Many of the early burials were those of the associates of Peter the Great. These included military figures such as Field Marshal Boris Sheremetev and General Adam Veyde, and the Court Physician Robert Erskine. The cemetery's exclusivity made it a desirable burial site, and many of the leading figures and families of St Petersburg acquired plots. Among them were the academics Mikhail Lomonosov and Stepan Krasheninnikov; playwrights Denis Fonvizin and Yakov Knyazhnin; architects Ivan Starov, and Andrey Voronikhin; statesmen and politicians Alexander Stroganov, Nikolay Mordvinov, Mikhail Muravyov-Vilensky and Sergei Witte; and military officers such as Vasily Chichagov. The family vaults of the Beloselsky-Belozersky, Trubetskoy, Volkonsky and Naryshkin ancient noble houses were located here, as were those of some of the prominent merchant dynasties such as the Demidovs and Yakovlevs. Art historian Nikolai Vrangel wrote "It was as if all those who had once formed a close circle of court society gathered here after death.
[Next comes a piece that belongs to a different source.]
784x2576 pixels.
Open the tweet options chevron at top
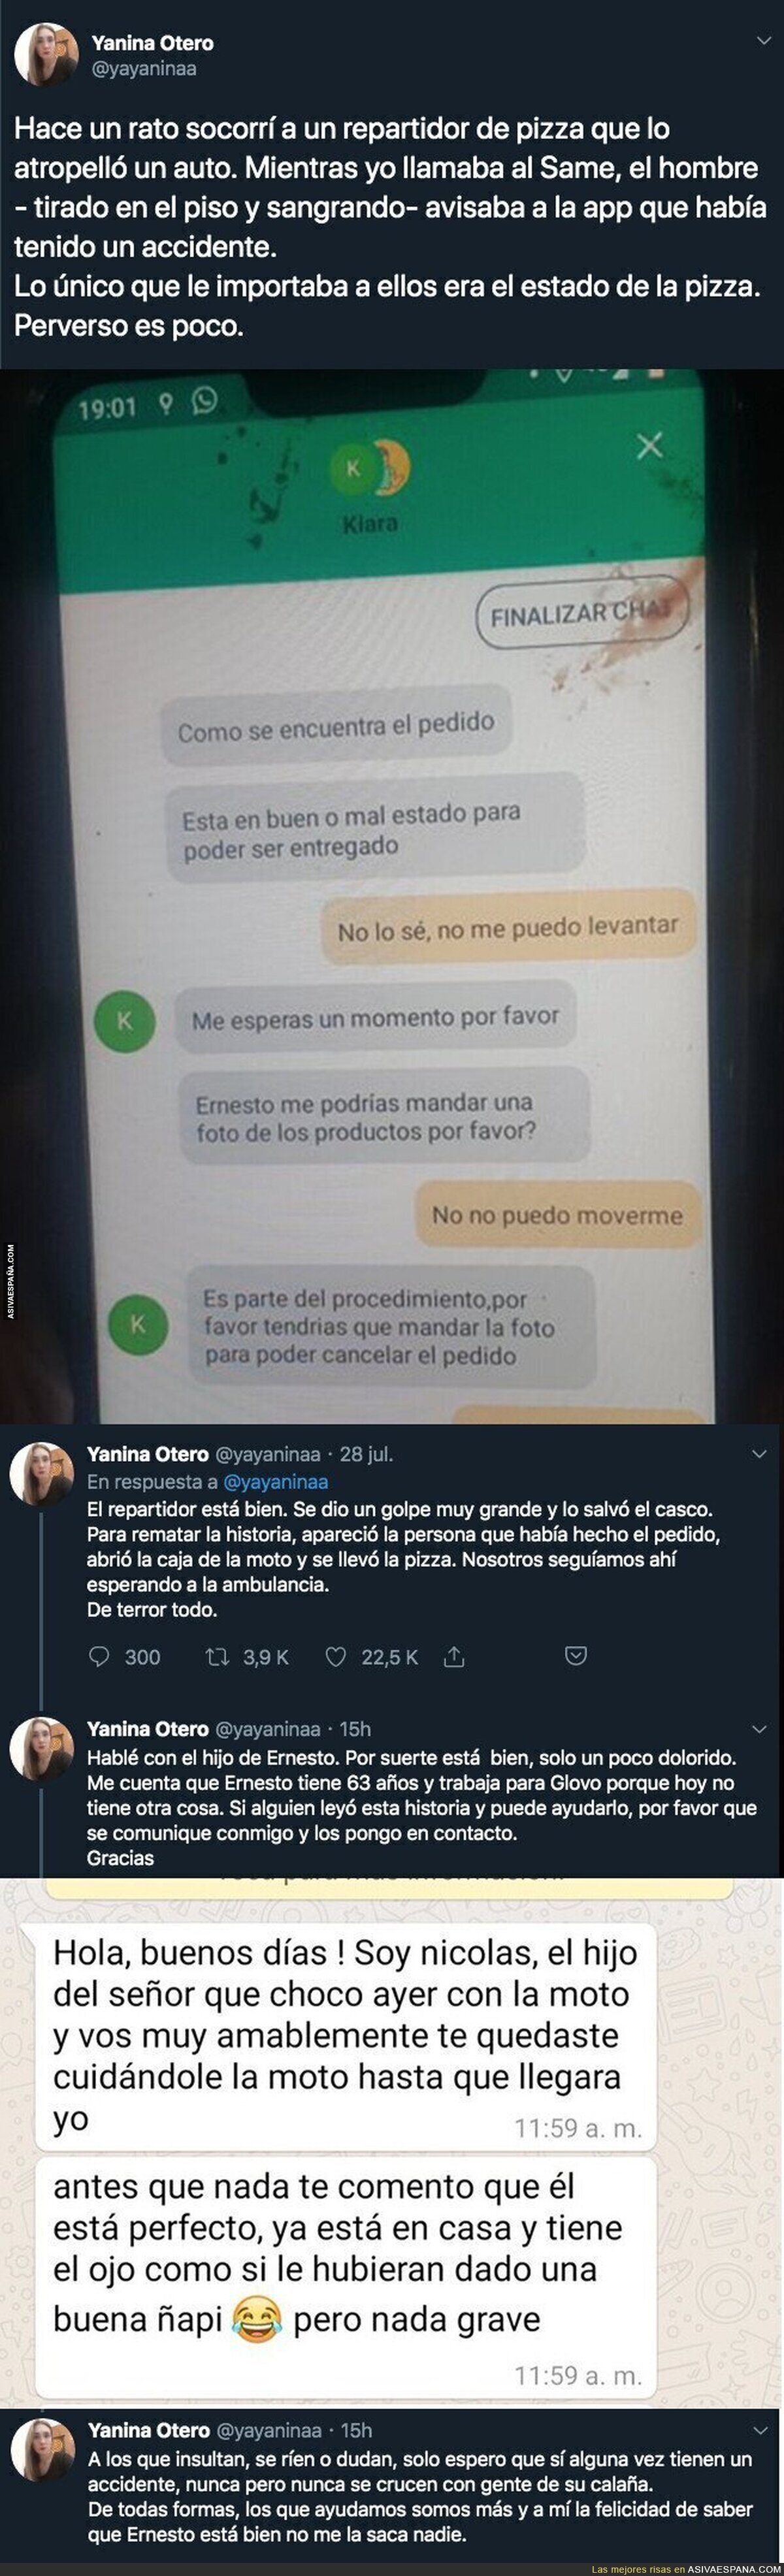click(x=763, y=41)
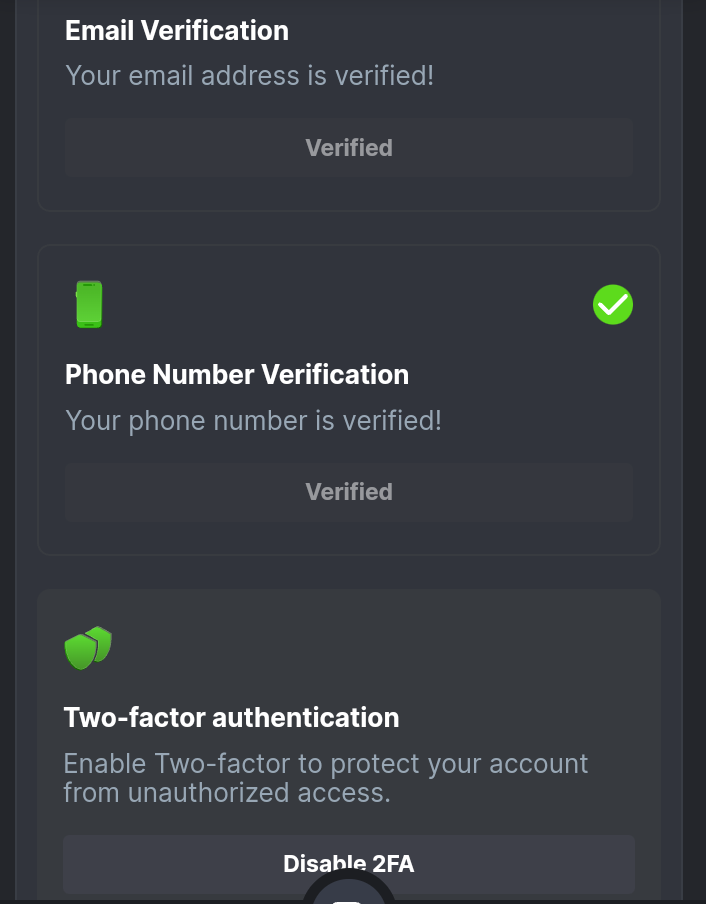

A whole epoch, a whole world of obsolete ideas, almost all the court society of Elizabeth, Catherine and Paul were buried in the small space of the Lazarevskoe cemetery".

The remains and monuments of Jean-François Thomas de Thomon, mathematician Leonhard Euler and engineer Agustín de Betancourt, all originally interred in the Smolensky Lutheran Cemetery, were transferred to the Lazarevskoe Cemetery in 1940, 1956 and 1979 respectively.